Additionally opponents Matt Skelton; Michael Sprott; Denis Bakhtov & the soon to be faced Kevin Johnson all provide career length if not instantaneous moment pedigree simply missing from Harrison’s early professional ‘education‘. The first 10 to 18 opponents are supposed to offer minimal risk to a blue chip heavyweight prospect & the gains are to be made in the intangibles of wider education & commercial exposure.
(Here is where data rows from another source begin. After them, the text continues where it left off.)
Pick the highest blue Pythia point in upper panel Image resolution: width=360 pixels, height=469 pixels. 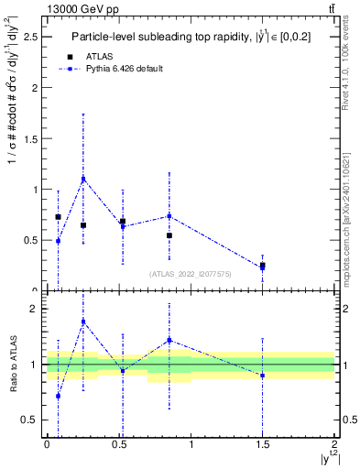[83, 179]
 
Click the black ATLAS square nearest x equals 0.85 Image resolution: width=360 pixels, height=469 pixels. [169, 235]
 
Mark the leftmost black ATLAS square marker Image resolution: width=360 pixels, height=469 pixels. [58, 217]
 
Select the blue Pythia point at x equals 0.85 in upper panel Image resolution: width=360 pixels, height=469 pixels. [169, 216]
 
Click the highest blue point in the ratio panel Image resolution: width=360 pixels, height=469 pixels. [83, 322]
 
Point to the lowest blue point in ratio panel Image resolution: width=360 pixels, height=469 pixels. [58, 396]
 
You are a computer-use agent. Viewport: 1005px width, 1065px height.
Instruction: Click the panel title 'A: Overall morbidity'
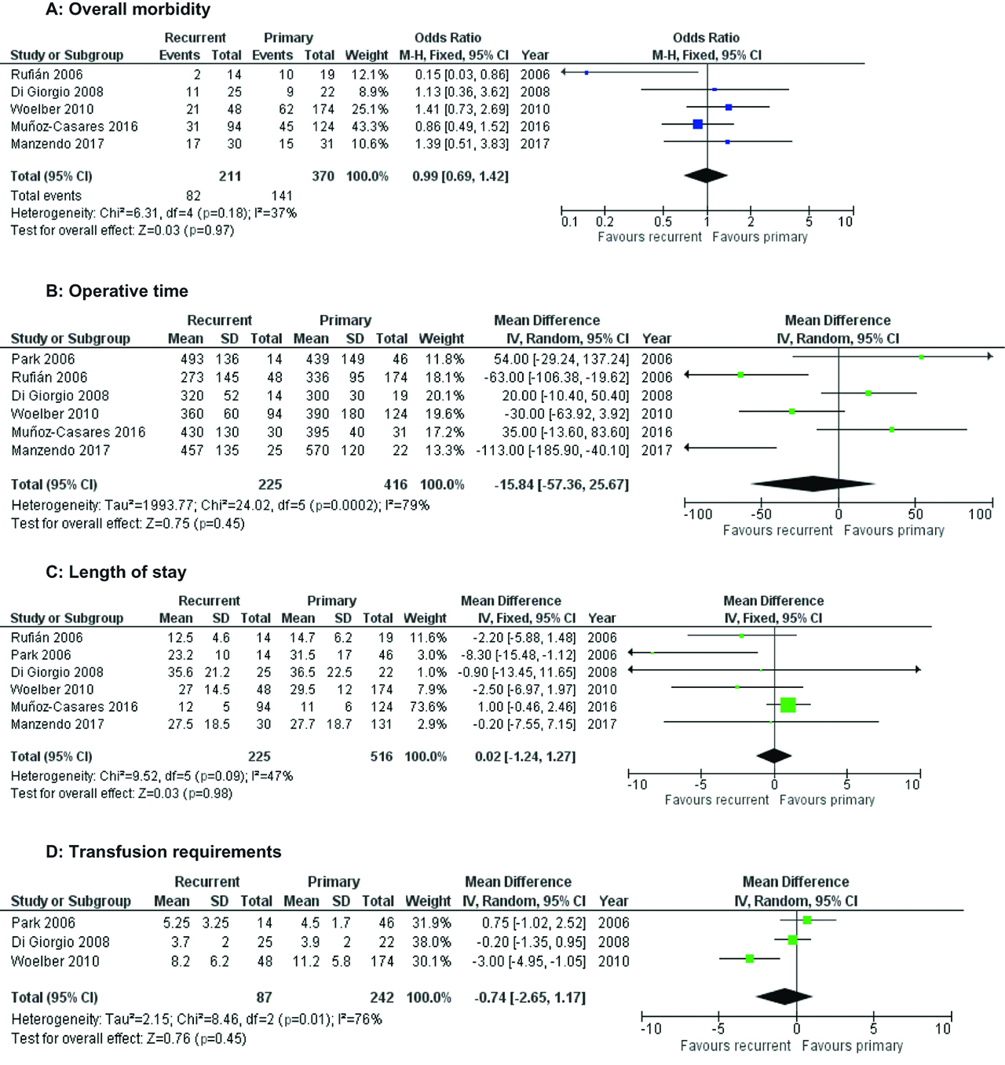point(128,10)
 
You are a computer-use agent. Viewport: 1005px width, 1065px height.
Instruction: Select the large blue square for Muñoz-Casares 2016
point(697,124)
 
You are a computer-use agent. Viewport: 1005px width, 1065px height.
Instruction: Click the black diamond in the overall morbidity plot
point(705,175)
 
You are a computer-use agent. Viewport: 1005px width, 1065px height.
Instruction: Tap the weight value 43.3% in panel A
point(369,126)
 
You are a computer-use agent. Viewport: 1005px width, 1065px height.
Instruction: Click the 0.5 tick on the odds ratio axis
point(663,222)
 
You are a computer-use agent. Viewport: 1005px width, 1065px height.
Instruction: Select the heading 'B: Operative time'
point(117,291)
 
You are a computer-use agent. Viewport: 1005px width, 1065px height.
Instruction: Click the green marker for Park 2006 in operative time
point(921,357)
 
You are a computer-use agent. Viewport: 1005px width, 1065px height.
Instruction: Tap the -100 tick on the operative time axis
point(696,514)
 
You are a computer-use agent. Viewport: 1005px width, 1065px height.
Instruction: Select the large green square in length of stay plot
point(788,705)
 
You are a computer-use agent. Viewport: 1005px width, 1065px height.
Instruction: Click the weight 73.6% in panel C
point(428,707)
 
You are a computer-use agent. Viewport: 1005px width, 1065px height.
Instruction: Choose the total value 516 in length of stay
point(381,757)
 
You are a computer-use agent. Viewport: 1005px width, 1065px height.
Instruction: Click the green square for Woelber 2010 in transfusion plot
point(750,959)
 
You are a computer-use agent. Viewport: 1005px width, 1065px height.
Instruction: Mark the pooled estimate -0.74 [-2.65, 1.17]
point(530,998)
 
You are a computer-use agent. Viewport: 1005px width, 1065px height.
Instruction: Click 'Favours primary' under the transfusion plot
point(852,1046)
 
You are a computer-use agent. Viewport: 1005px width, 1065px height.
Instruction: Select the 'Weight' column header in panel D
point(428,902)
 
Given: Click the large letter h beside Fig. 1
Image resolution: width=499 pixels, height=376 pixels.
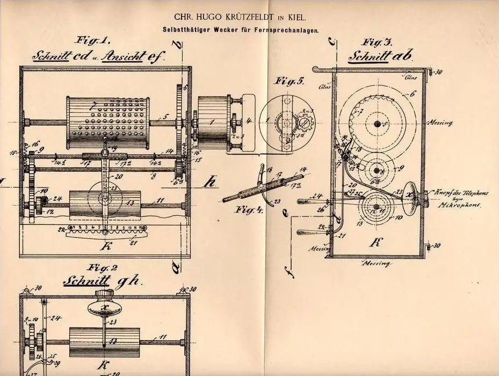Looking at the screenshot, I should coord(211,182).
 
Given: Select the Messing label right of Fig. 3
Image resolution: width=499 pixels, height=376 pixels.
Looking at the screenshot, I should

Proof of the former exists in a comparison with a heavyweight prospect who managed to go all the way to the Hall of Fame & within one bout of equaling Rocky Marciano’s record of 49-0 – Larry Holmes who turned professional aged a very similar 23 years, 4 months & 18 days & tested his mettle against 13 opponents with a cumulative Boxrec accomplishment yield of 349 points – compared to AJ’s running total of 639. Britain’s hope for a world heavyweight king would do well to note that patience is a virtue & Joshua should be afforded the time to develop into what he almost certainly can become.